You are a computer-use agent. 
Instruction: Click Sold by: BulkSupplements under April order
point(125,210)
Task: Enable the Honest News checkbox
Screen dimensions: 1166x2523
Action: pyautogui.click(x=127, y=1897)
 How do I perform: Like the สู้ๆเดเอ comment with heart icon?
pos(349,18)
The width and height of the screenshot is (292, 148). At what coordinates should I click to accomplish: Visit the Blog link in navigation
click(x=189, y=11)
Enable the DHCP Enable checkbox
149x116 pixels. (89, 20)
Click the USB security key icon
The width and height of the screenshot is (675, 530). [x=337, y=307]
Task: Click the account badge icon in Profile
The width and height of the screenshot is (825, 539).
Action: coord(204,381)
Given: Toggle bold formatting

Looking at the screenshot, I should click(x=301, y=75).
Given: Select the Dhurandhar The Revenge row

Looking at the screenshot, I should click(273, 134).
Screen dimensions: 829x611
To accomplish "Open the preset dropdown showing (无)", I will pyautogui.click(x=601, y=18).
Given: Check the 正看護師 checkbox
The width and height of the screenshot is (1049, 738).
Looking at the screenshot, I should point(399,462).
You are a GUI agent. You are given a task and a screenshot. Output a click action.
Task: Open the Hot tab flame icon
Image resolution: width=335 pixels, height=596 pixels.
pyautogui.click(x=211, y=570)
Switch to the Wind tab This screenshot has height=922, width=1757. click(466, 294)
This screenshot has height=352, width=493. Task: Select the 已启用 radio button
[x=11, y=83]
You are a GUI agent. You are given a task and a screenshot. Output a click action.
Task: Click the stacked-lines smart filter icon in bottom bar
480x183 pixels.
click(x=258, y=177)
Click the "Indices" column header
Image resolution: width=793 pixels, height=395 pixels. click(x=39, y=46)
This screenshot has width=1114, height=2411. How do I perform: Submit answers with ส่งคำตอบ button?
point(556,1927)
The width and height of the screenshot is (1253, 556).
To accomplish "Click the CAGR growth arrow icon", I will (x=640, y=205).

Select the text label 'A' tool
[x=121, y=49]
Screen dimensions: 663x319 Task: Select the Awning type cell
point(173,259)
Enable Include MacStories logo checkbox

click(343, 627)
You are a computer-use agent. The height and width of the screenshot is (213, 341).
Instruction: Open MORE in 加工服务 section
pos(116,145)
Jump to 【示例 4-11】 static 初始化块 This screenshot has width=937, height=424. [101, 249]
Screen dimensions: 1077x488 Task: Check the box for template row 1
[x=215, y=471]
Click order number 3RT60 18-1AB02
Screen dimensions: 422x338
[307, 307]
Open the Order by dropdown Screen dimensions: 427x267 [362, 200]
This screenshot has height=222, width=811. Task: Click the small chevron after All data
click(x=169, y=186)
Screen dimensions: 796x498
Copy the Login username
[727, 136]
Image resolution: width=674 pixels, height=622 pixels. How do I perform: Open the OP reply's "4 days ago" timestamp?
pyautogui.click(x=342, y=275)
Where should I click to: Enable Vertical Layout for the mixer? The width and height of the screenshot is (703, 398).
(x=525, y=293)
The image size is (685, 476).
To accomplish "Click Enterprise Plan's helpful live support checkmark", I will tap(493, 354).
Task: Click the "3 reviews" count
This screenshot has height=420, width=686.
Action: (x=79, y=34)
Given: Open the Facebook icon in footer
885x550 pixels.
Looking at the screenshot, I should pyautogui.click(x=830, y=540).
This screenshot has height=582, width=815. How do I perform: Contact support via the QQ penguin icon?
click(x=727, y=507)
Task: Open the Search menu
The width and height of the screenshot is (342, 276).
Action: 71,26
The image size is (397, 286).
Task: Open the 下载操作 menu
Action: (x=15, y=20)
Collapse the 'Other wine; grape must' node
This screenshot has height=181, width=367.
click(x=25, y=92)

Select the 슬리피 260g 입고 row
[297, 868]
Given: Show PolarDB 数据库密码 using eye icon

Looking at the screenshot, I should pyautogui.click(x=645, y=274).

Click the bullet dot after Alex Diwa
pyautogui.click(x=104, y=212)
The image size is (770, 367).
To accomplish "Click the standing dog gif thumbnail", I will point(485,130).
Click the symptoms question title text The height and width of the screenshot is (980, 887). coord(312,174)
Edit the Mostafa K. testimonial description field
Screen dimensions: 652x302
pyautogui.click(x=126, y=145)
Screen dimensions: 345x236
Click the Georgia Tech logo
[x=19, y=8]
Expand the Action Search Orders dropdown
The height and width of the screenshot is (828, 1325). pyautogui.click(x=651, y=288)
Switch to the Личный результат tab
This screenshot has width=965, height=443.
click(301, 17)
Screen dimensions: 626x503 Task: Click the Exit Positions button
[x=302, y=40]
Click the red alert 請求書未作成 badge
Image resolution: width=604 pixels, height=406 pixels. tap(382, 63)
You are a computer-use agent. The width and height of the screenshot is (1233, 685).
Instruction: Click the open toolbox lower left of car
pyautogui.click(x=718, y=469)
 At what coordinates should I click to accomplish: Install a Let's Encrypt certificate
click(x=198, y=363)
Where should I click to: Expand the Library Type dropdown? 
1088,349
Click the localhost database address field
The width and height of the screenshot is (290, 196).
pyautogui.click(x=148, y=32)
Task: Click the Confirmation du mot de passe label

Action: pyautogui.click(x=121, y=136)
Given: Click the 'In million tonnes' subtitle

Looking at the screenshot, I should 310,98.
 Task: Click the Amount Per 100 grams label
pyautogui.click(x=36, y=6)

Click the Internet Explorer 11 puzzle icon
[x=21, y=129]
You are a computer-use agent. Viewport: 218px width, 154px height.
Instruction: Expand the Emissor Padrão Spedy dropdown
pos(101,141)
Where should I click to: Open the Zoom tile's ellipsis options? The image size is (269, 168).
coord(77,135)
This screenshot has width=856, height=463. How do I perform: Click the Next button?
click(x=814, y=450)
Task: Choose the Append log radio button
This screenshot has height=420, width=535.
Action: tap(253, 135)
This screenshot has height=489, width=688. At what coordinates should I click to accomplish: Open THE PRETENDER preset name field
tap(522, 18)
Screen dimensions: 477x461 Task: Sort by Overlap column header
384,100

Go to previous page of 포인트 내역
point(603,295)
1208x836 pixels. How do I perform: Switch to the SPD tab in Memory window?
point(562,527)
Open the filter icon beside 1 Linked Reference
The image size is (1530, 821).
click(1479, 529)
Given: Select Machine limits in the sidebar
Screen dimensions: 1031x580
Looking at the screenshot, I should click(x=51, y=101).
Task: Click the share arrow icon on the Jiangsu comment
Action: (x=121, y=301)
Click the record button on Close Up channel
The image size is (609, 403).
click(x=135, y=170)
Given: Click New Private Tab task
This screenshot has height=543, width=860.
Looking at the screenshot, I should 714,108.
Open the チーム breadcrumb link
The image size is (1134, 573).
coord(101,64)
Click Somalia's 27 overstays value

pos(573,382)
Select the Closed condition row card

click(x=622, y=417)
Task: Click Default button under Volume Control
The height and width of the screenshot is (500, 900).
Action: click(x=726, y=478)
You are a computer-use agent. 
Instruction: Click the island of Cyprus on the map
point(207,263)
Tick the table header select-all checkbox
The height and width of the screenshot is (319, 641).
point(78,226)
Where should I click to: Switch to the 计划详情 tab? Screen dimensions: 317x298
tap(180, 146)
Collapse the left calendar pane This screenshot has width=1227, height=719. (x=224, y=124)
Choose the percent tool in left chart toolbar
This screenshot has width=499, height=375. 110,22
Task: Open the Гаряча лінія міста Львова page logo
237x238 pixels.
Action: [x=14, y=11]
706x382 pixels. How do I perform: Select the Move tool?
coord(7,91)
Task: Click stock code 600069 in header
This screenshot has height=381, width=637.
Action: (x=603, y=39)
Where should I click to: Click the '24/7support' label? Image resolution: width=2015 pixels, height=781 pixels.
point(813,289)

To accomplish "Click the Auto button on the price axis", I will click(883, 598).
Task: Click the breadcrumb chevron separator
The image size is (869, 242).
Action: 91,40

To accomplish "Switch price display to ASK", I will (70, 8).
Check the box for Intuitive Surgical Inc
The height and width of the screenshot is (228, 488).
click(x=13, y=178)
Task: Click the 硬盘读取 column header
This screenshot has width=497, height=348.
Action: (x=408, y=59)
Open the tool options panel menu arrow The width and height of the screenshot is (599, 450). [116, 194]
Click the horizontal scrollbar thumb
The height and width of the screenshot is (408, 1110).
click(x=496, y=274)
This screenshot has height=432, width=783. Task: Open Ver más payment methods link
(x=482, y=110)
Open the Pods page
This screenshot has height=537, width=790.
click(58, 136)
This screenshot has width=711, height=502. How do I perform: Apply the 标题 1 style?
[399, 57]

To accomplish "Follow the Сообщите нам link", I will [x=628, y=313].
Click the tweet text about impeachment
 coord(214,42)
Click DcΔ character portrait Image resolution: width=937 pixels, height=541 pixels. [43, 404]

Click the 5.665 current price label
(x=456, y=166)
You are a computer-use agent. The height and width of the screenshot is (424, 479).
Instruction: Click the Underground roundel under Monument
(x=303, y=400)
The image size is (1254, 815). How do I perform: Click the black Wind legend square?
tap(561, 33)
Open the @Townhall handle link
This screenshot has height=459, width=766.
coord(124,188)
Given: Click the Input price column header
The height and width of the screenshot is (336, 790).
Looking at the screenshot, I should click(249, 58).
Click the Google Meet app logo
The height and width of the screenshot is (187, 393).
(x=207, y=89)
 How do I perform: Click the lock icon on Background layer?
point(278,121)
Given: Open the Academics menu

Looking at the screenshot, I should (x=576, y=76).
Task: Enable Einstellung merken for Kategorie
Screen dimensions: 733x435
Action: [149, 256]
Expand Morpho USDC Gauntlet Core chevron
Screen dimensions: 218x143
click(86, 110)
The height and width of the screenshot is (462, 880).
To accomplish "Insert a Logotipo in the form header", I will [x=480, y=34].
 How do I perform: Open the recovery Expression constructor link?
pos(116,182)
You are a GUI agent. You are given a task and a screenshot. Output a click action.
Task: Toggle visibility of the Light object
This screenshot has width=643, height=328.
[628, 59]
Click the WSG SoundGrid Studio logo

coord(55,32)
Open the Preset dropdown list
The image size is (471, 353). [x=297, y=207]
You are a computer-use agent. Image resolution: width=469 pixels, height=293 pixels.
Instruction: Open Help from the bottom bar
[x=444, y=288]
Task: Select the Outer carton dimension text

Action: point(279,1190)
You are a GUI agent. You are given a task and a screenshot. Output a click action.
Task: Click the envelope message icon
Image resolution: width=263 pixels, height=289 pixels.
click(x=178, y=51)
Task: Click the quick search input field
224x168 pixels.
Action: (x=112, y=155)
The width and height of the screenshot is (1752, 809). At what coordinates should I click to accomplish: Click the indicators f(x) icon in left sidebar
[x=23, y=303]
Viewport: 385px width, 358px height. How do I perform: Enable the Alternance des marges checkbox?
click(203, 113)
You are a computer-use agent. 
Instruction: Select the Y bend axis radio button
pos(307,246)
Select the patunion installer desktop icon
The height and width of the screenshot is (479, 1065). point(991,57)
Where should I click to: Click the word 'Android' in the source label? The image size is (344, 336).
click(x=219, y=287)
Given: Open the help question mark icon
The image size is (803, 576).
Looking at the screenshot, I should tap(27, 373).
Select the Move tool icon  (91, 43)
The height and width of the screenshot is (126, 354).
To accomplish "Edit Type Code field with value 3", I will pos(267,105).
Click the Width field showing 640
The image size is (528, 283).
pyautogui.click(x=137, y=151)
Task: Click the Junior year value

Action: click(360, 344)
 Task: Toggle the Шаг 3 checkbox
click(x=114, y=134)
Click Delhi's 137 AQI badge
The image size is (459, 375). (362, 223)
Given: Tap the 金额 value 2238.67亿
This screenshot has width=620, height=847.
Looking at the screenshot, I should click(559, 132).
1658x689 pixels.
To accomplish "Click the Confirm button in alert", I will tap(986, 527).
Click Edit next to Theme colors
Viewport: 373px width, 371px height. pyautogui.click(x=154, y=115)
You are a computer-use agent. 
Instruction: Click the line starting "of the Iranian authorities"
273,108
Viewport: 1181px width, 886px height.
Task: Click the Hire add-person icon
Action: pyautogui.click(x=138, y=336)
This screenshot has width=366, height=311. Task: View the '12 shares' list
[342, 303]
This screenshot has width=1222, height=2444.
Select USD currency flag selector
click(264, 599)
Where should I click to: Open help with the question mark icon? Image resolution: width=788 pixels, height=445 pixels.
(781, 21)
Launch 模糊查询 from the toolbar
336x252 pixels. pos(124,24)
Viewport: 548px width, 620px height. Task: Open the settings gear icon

**Problem requirements**
Retype, without any change, every line from the one with "1658x689 pixels." to the bottom of the listing.

**Solution for this task**
1658x689 pixels.
To accomplish "Click the Confirm button in alert", I will tap(986, 527).
Click Edit next to Theme colors
Viewport: 373px width, 371px height. pyautogui.click(x=154, y=115)
You are a computer-use agent. 
Instruction: Click the line starting "of the Iranian authorities"
273,108
Viewport: 1181px width, 886px height.
Task: Click the Hire add-person icon
Action: pyautogui.click(x=138, y=336)
This screenshot has width=366, height=311. Task: View the '12 shares' list
[342, 303]
This screenshot has width=1222, height=2444.
Select USD currency flag selector
click(264, 599)
Where should I click to: Open help with the question mark icon? Image resolution: width=788 pixels, height=445 pixels.
(781, 21)
Launch 模糊查询 from the toolbar
336x252 pixels. pos(124,24)
Viewport: 548px width, 620px height. Task: Open the settings gear icon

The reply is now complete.